Con tanto pensar en la felicidad, en su aparición o ausencia en los rostros conocidos, a René se le vino a la cabeza la jaula grande que don Alipio tenía en La Yedra donde los pájaros, incluso con la jaula abierta, preferían quedarse por el trozo de la manzana diaria, el alpiste y las hojas de lechuga ante el impreciso vuelo de la libertad.
Puede que la felicidad sea también una especie de pájaro dormido en el cuenco de la mano, que se acostumbra al calorcillo de la rutina ante la incertidumbre de mejores felicidades, pensó René, que ya tenía edad de pensar estas cosas a sus quince años largos, a pocos meses de cumplir los dieciséis.
De todas maneras, zanjó momentáneamente esta preocupación trayendo a la memoria la pregunta que quedaba pendiente y que oyó al profesor don Antonio decirle a su compañero don Pascual antes de irse:
-La alegría consiste en tener salud y la mollera vacía…
René tuvo que preguntarle en esa ocasión a don Servando qué significa eso de mollera.
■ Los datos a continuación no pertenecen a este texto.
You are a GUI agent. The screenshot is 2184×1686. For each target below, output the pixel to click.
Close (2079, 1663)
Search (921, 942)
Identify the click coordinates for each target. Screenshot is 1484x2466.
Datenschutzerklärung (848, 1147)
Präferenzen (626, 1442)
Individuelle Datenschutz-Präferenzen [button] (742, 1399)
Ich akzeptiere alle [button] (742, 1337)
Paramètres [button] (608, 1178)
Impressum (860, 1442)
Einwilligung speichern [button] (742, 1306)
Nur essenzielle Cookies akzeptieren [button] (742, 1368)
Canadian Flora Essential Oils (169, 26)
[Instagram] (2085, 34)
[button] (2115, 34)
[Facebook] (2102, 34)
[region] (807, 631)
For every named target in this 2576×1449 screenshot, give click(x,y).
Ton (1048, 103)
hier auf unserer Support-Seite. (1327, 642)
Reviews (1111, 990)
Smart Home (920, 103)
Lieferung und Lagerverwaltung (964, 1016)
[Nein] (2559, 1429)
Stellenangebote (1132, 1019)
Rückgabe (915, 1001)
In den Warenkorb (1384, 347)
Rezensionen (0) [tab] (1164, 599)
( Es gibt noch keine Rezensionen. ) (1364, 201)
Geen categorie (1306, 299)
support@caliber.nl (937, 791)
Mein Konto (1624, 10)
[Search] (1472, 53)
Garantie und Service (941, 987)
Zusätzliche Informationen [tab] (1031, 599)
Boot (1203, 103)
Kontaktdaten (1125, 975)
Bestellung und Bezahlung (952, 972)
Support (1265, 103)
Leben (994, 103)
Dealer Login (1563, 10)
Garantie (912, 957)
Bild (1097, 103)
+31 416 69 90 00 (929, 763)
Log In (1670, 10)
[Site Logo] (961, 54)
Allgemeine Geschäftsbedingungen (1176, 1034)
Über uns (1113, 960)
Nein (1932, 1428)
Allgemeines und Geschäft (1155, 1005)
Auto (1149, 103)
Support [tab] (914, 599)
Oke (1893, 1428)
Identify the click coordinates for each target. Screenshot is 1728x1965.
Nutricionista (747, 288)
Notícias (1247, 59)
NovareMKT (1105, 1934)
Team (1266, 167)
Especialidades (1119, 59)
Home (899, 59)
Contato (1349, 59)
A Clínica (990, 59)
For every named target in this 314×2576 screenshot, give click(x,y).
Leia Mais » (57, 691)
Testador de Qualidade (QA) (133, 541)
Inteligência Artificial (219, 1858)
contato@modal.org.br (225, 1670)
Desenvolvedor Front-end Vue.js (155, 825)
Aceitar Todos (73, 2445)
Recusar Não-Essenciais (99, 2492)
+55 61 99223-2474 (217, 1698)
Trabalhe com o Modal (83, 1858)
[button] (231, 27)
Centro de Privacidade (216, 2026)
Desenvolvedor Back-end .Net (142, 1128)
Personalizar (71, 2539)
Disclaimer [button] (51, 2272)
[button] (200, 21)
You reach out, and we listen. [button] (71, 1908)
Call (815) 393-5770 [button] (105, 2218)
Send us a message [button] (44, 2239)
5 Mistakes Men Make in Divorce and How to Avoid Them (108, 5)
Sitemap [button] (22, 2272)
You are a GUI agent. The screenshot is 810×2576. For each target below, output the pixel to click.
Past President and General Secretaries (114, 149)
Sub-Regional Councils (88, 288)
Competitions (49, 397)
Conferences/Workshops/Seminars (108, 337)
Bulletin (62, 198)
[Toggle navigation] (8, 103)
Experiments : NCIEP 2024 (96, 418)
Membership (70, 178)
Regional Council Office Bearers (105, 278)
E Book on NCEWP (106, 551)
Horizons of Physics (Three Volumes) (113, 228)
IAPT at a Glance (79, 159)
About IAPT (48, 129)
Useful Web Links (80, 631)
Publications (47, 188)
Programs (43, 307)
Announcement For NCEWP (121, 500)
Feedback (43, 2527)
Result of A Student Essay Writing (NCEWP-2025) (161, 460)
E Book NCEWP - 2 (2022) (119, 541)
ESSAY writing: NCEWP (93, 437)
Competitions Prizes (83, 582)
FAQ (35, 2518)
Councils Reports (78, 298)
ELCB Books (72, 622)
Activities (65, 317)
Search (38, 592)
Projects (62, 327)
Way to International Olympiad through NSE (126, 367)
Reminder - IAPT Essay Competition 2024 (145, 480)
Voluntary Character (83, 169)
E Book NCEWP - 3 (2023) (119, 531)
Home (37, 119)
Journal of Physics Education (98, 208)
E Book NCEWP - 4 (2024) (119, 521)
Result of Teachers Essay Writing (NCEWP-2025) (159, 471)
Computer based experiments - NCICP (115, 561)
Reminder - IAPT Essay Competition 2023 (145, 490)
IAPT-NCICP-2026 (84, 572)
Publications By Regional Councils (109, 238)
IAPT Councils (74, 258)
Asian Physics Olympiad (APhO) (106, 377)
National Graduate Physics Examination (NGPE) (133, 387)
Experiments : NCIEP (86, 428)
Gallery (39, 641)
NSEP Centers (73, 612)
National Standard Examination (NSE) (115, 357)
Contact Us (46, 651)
Y don Servando, como siempre, acertó con la respuesta:
-Verás, René, eso de tener la mollera vacía quiere decir que cuando se tiene la cabeza desocupada, sin pensamientos, no se sufre, porque el vacío no duele… Pero esto que dijo mi amigo el poeta no hay que tomárselo al pie de la letra, ya que usó claramente la ironía, esa habilidad en la que sois maestros casi todos los andaluces.
René estaba aprendiendo a marchas forzadas ese arte en el que eran maestros casi todos los andaluces, según don Servando, porque no todo lo que se piensa es traducible abiertamente en expresiones y él, a sus quince años largos, tenía muchos modos de pensar y un solo pensamiento.
Mientras tanto, René no perdía ojo a cuanto veía en sus paseos por Baeza, tanto si iba solo como acompañado. Acostumbrado como estaba a llevar churros los sábados y domingos a familias importantes, también llevaba en bolsa aparte un manojo suelto por si se encontraba a alguien que le apeteciera invitar. De todas maneras a la señora Emilia qué más le daba un puñado más de harina para los más pobres; ellos, al fin y al cabo, lo eran y además, por generosa, siempre que echaba cuentas la señora Emilia tenía dineros de sobra.
René, como digo, no dejaba de mirar las piedras centenarias que sujetaban las casas, como sujetan a los hombres las ideas. Y la historia que había en cada una de ellas, el frú-frú de los pasos por las losas gastadas, la cortesía, el hambre, la desdicha y el amor transitado por cada una de las calles, hacían que René se inventara mil historias o mejorara el perfil de las que ya había oído que, al fin y al cabo, muy parecido es lo que se sueña con lo que se vive.
Una de esas tardes en que René transitaba con su amigo Atanasio por los cerros de Baeza, se quedó quieto y callado frente a la curva del Guadalquivir que navega entre olivos, acompasado, como un riente señor de la historia. Ningún paisaje tan necesario como aquel que no se acomoda a la costumbre por más que, siendo el mismo, sea diferente a nuestros ojos. René, en la brevedad de un sobresalto, se dirigió a Atanasio:
-¿Ves el agua del río? Si te subes a esta colina la verás marrón, como la tierra. Un poco más abajo, con la prisa que lleva, pareciera una multitud de hojas de otoño, doradas como el cobre; y si te vas a la orilla, el agua es verde por la intensidad que reflejan los olivos.
El amigo Atanasio, que fue quien reveló a René que a su casa la llamaban en Baeza la casa de los diamantes, se atrevió a responderle:
-Entonces lo que quieres decir es que nada es lo que es sino como uno lo está viendo. Me parece, René, que te equivocas.
-Que no hombre, que no, contestó René a su amigo con una media sonrisa. Las cosas son como son. Por ejemplo, el agua es agua siempre, se mire desde donde se mire. Lo que cambia es el ropaje que lleva, los ojos que la visten según tengan necesidad de sentirla o de soñarla. Pasa como con las uvas, que al principio son verdes en la parra, pero si las dejas unos días más al sol se vuelven dulces y oscuras como las sombras.
Atanasio no supo más que decirle porque estaba seguro que estas incursiones filosóficas de René venían de las clases de don Servando; y se quedaron un rato más mirando a lo lejos el llanto del río que, de haber estado más cerca, probablemente fueran risas sus aguas. A René, cuando pensaba de este modo, se le ajustaba en el misterio la mirada.